I didn’t require that my own children circumnavigate the living room with such exquisite deference, but I did tell them when company arrived to take the visiting kids to the den or their bedrooms and not interrupt us adults unless fire broke out somewhere in the house.
I began to notice a shift in parenting when I visited my younger brother and his family. His oldest child is 20 years junior to my daughter. For one thing, the walls in his sons’ and daughter’s rooms were covered in shelves holding trophies, scrolls, plaques and ribbons awarded for every conceivable activity — sports, the arts, education. Wow, I thought, until I looked more closely and discovered that almost all of the prizes had been given for just showing up.

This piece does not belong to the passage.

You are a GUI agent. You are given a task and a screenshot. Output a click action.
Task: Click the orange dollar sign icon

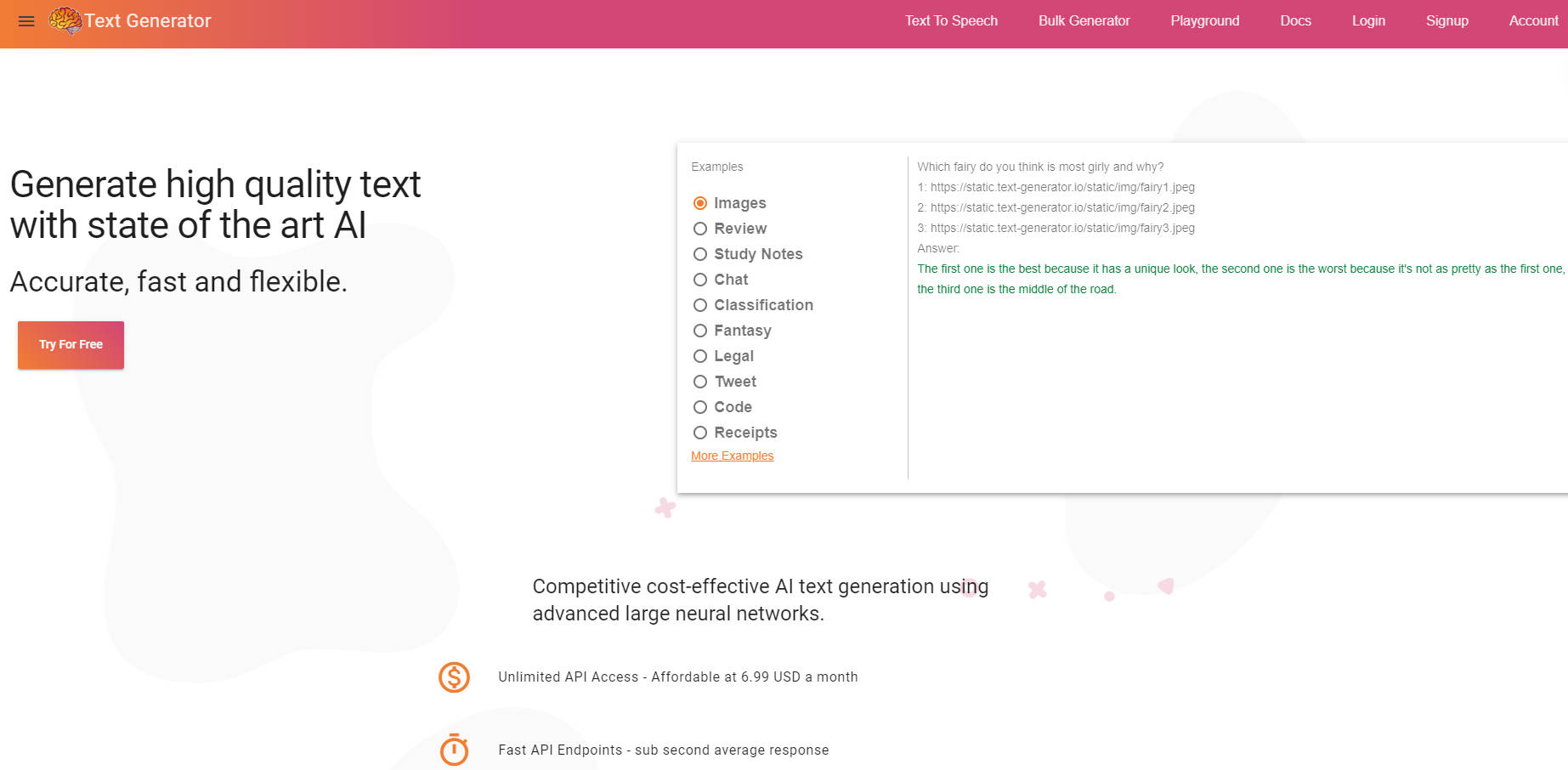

“We’re building self-esteem,” explained my Baby Boomer brother, describing a parenting style that I was later to encounter many times, along with the products of such endeavors. When Gen Xers hit our newsroom, it was with a sense of entitlement writ large across their faces. Heaven forbid that an editor should ask them to rewrite a news release or do an obituary. They were stars when they arrived.
Now, I have always told my grandsons that they are handsome, smart and altogether wonderful. I consider uncritical adoration to be the role of a grandmother, and mine have had an almost daily dose if it, living down the street as they do. Let Mom and Dad do the correcting; I marvel at their school’s good fortune that they go there.
If they got paddled, I’d no doubt flip out.